Nevertheless, the fact remains that tasawwuf, as truly conceived and worked out by the great masters, has its roots in the teachings of the Holy Qur-àn and is, in fact, the highest culmination of the Islamic conception of a spiritual life. The Word of God is still, according to the Holy Qur-àn, the highest reward with which a truly good and noble soul can be blessed. Says the Book:-

The beloved of the Lord – those that have faith in Him and lead a virtuous life – for them is a good news in this life as well as in the next; … and this is the Highest Good.


Those who say, Allah is our Lord, and then firmly hold to it – God´s angels come to them (with the message): Fear not, nor grieve, and be of good cheer ….
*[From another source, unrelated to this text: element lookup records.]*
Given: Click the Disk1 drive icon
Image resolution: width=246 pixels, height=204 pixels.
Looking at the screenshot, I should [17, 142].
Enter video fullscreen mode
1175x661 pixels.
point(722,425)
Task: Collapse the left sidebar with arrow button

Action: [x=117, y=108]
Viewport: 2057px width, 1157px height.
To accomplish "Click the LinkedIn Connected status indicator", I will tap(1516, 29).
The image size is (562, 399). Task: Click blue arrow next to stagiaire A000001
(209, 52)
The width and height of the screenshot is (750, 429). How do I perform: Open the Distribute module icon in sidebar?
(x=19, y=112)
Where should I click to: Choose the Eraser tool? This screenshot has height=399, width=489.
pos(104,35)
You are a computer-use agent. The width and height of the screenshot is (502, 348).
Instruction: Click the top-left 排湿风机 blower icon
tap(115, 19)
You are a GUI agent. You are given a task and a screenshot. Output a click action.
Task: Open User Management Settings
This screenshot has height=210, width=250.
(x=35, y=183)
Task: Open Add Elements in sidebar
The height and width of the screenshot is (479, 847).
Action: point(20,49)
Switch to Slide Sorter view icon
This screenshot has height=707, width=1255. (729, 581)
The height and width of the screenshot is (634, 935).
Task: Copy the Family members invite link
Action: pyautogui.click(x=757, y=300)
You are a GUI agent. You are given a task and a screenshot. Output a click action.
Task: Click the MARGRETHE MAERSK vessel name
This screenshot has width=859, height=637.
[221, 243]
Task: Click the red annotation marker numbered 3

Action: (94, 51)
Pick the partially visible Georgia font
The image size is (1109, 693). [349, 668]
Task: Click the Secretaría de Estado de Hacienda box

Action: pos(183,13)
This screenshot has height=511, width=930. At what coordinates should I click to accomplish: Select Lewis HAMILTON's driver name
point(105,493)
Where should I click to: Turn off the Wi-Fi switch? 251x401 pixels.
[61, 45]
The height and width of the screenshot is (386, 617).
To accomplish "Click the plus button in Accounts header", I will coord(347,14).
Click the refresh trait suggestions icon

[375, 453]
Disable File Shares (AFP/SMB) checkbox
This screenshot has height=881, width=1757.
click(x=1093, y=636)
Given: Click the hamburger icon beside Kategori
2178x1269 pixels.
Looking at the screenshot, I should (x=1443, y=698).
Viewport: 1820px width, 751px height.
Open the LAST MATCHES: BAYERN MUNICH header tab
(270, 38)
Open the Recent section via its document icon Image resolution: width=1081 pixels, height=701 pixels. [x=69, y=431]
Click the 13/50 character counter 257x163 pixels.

Divine revelation still comes, and will ever come, to enlighten a clean and pure heart. And inasmuch as true tasawwuf stands for that grand truth, it is one with Islam. It may, however, be pointed out that for self-purification, necessary to make one a recipient of the  Divine Word, Islam recognizes no such forms and practices as laid down by the so-called tasawwuf. Islam has only one pathway that leads Godwards – the pathway of a good practical life, of duty, honesty, goodwill and charity. The image of God as He is. Let man but work out these potential virtues in him – and worked out they cannot be but through daily practical life – and Divine Light will reflect on His heart, even as the light of the sun does  on a clean mirror. “The life of this world is like a field for the life to come,” the Prophet ﷺ says; and so it is in this soil of practical life in which the All-wise Providence has placed us, is deceit, illusion, moonshine. No farm, no crop; no practical life, no spirituality. A true Sufi is thus one whose life is the richest, fullest, throbbing with vitality, and at the same time pure, noble and honourable – and he is the true Muslim.